Christians and Textual Deconstruction

A couple of posts ago, I demonstrated why textual deconstruction is a failed philosophy. And as Christians, we are told (through Paul, in Colossians 2:8),
Do not be taken captive by empty philosophy...
But despite the absurdity of textual deconstruction, this postmodern idea has infiltrated all aspects of our culture, including the church.

Up until 100 years ago, when we analyzed, say, a novel, what we were concerned with was determining what meaning the author intended to convey. It was his or her meaning that mattered. Gradually, literary critics began to move from this position and begin to see the novel itself as the meaning-maker. Thus, it no longer mattered, say, what Herman Melville meant in Moby Dick; instead, the story's meaning was somehow inherent to the text itself, completely apart from the author's intent. But now, the view has progressed even further. Today, the book itself isn't even the holder of meaning. Rather, each reader provides the meaning as he or she interacts with the text. This is the subjective view of postmodernism. And it is logically absurd.

But don't we hear this same sort of thing in Bible study? Most of us have experienced it in a small group; the leader reads a Bible passage and then asks, "What does this mean to you?" We go around the circle, each one sharing his or her own idea of the passage's meaning. We all (especially those of us who are the products of the Protestant Reformation) acknowledge the importance of personal Bible study. But when we take a subjective approach to interpreting the Bible's meaning, we have abandoned proper interpretation for the sort dictated by our postmodern culture.

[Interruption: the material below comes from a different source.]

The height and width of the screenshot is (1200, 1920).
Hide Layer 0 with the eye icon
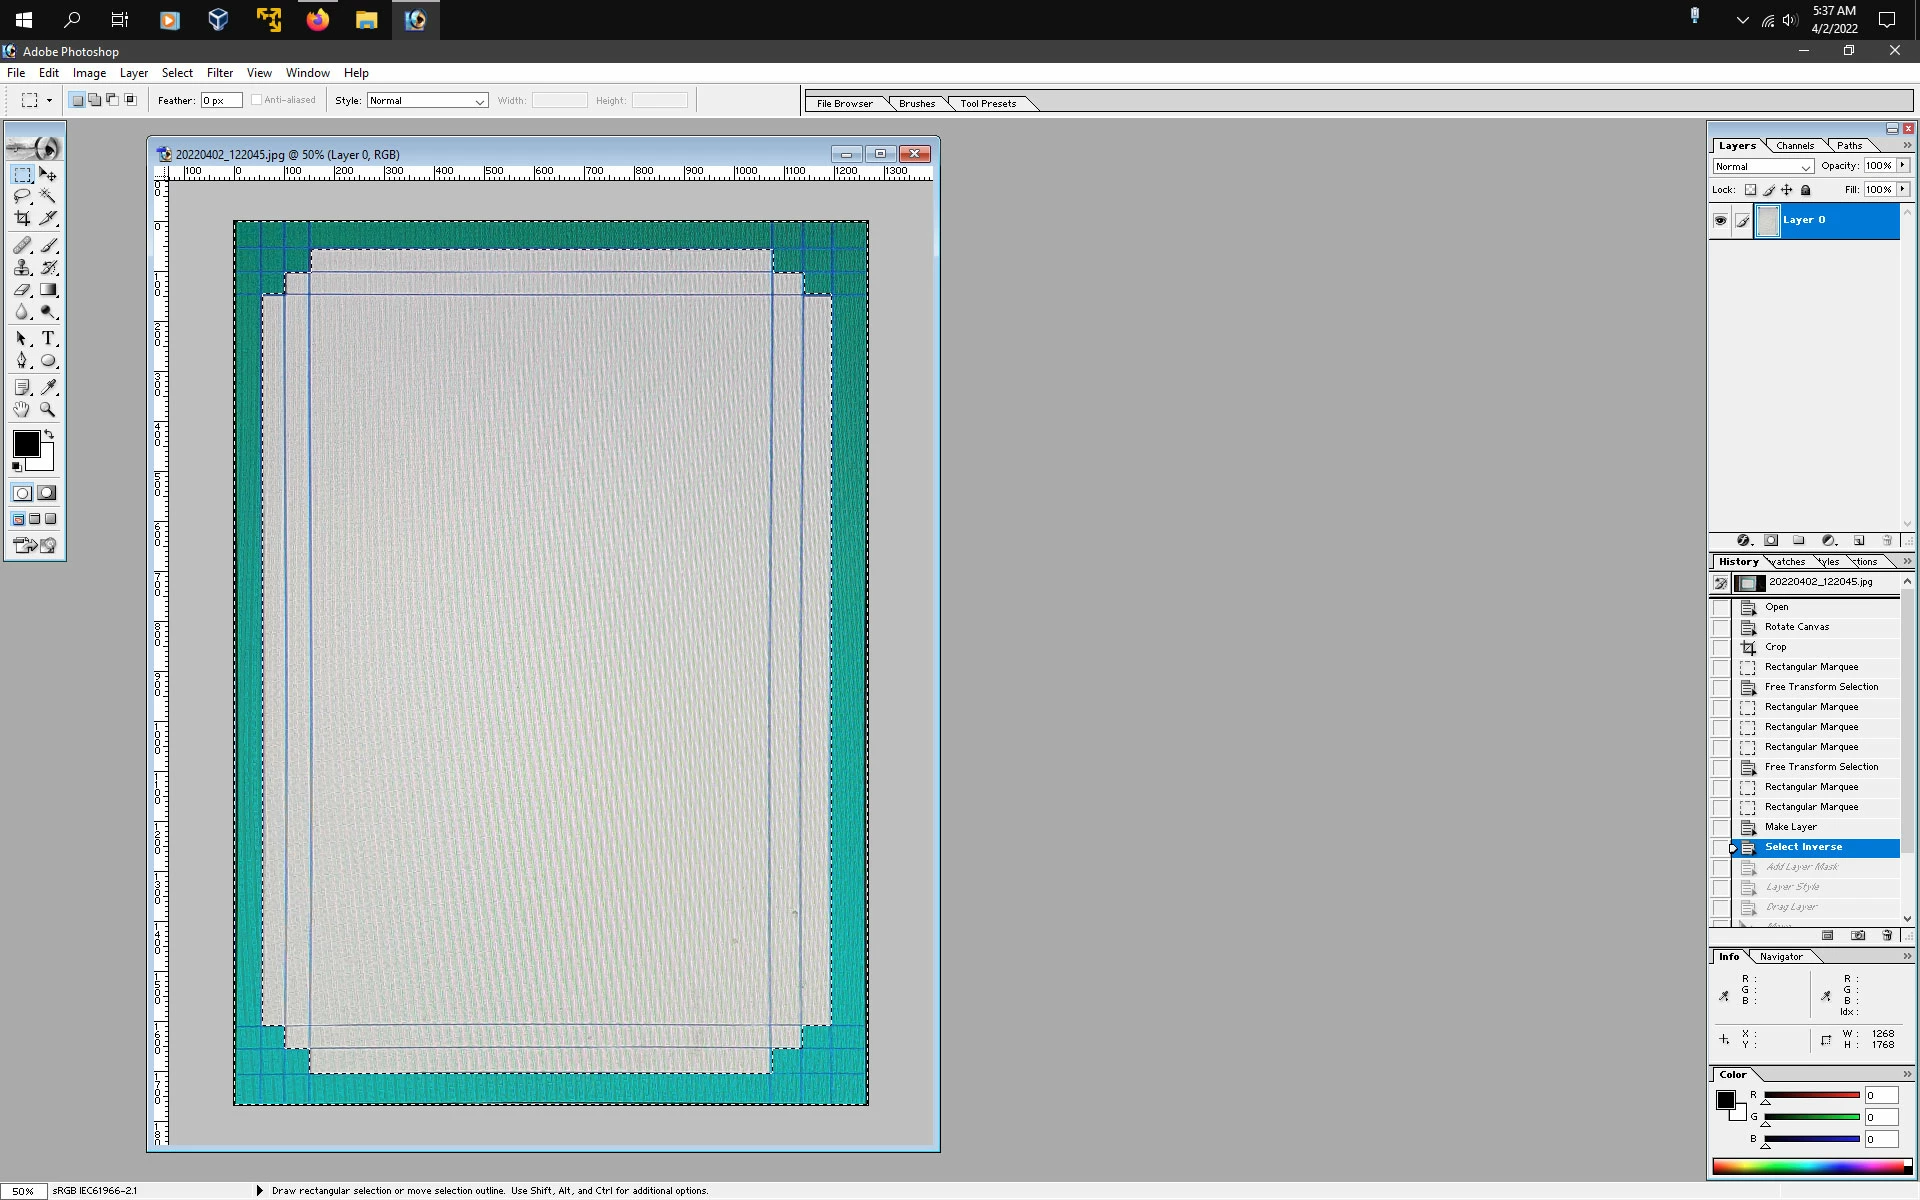(1720, 221)
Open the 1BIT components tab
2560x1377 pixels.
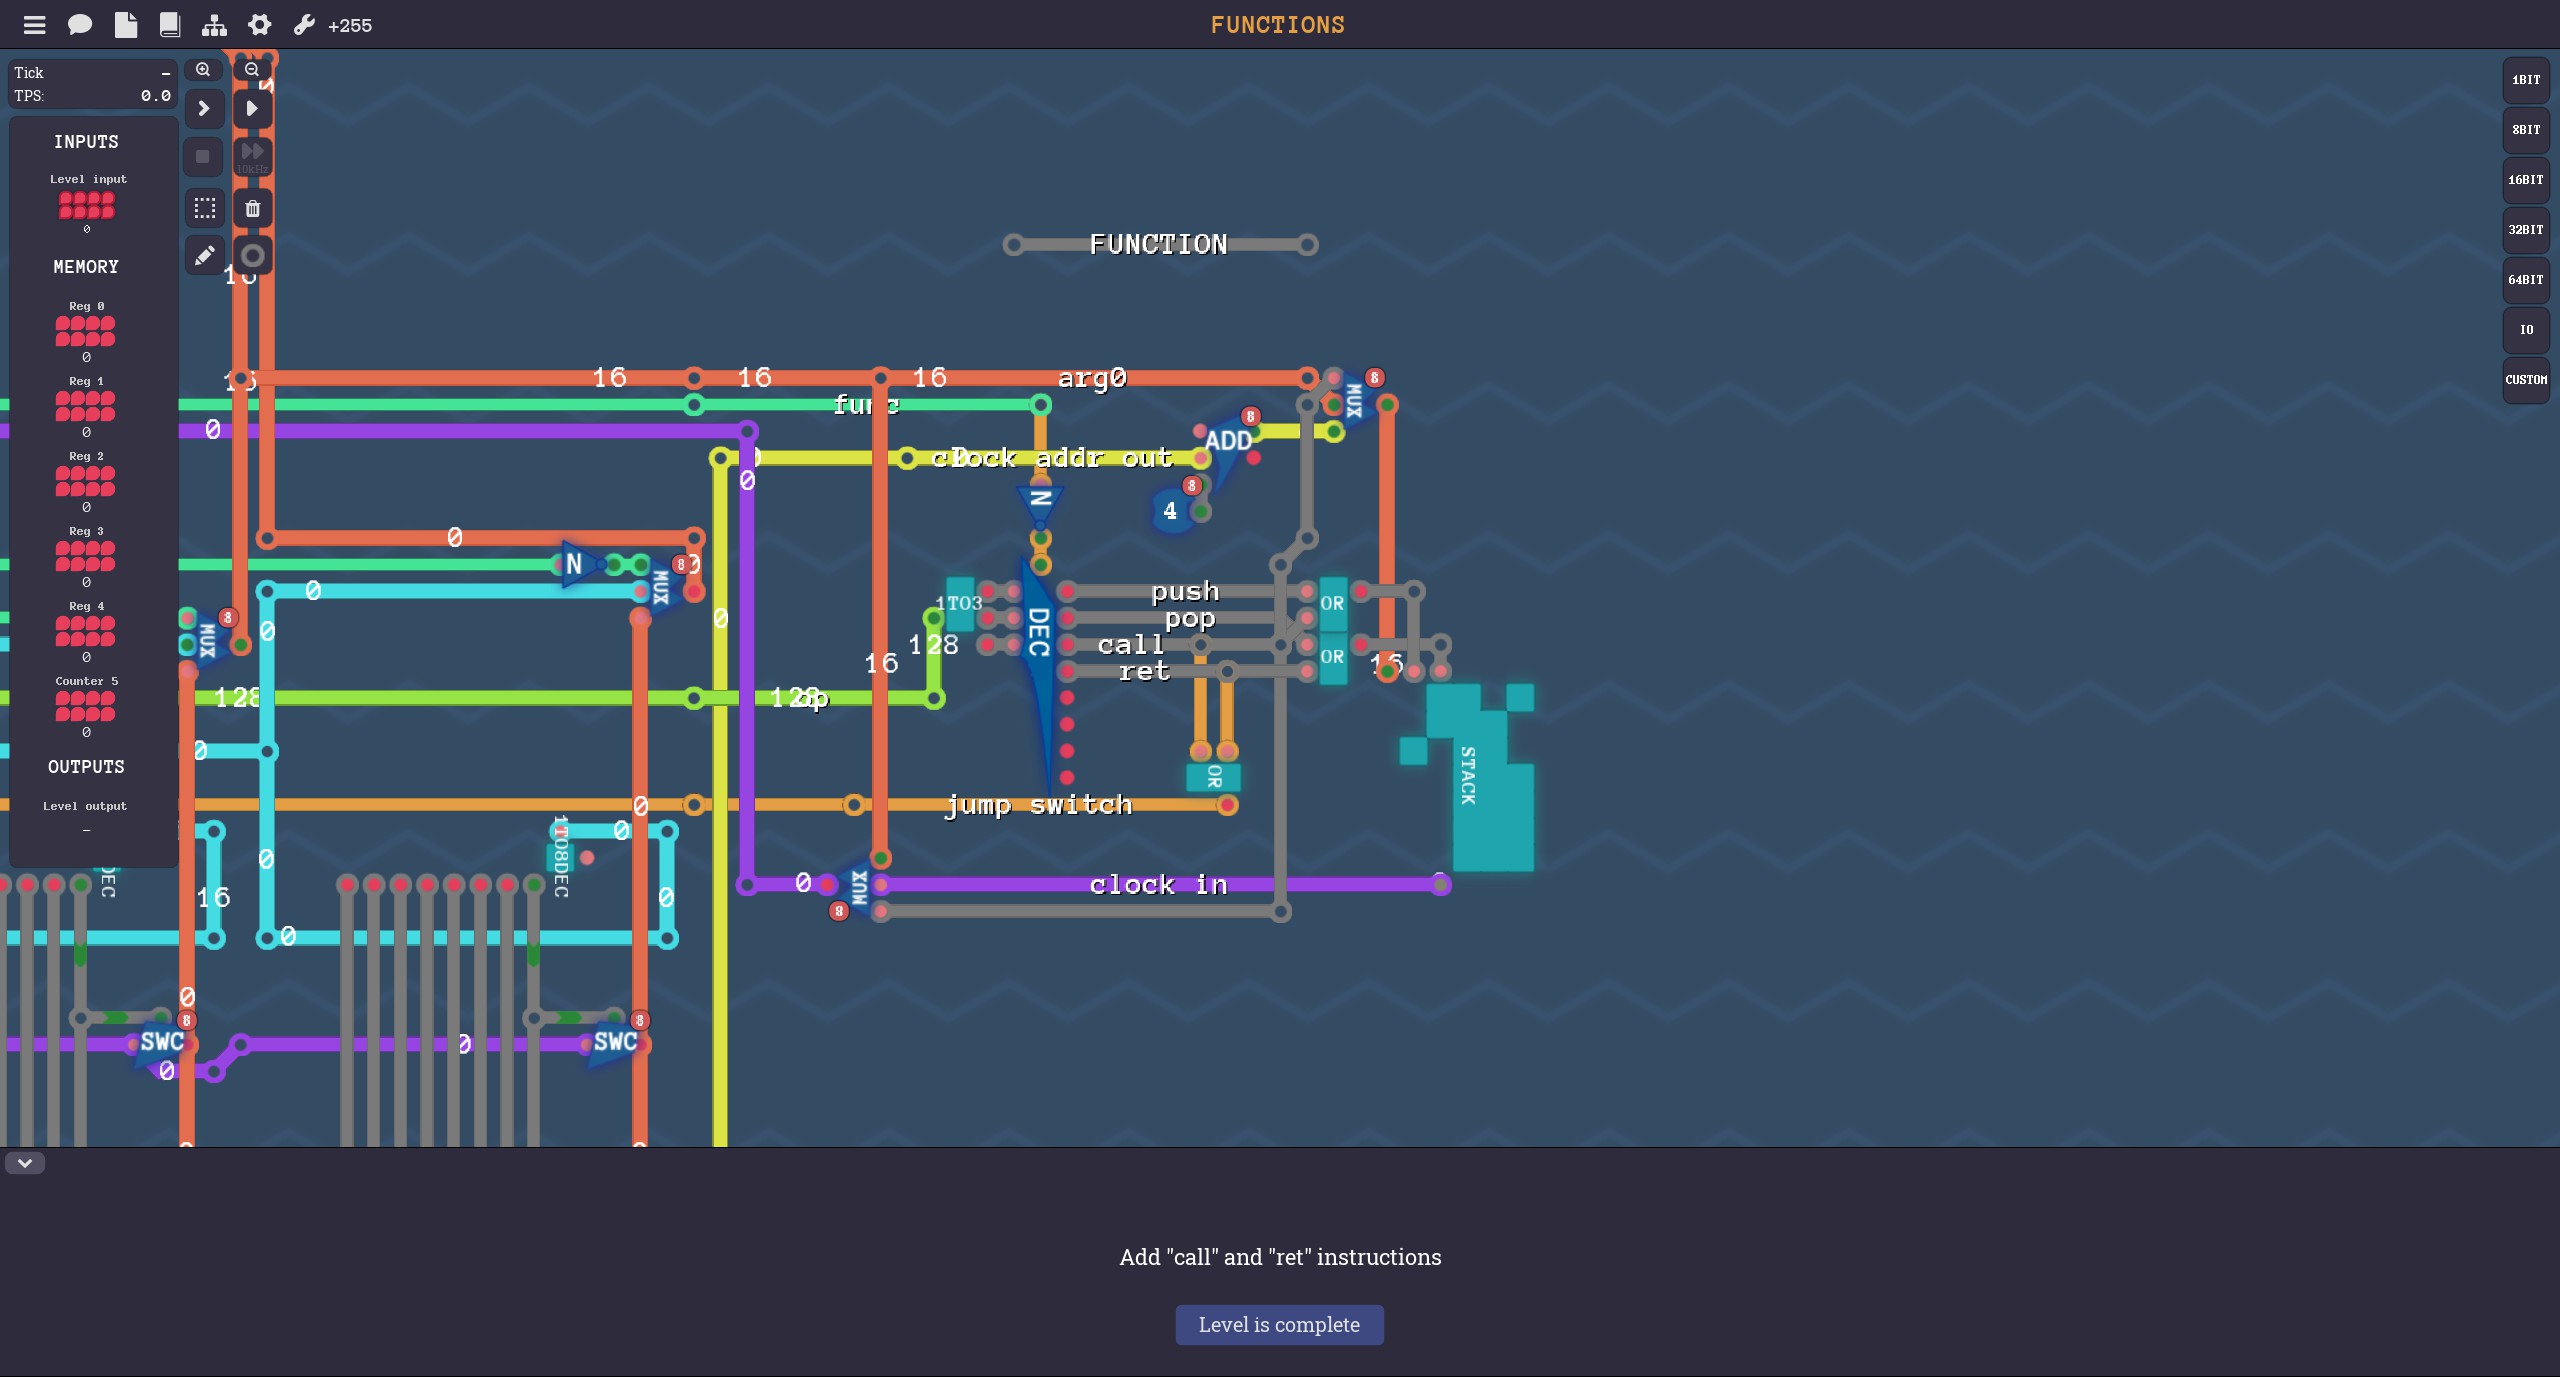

A Bible passage means only one thing. And that is what the original author (and the Holy Spirit through him) intended to convey to the original audience. (There are, of course, prophecies--including those with multiple fulfillments--that complicate this issue. Nonetheless,) proper biblical interpretation has been held to involve (at least since the Reformation) use of the grammatico-historical method. This method is meant to focus our attention on the original meaning of the text, and by doing so we avoid "reading into Scripture" our own ideas of what it ought to say.

When we abandon this method, we have conformed to the empty philosophy of our present age and culture.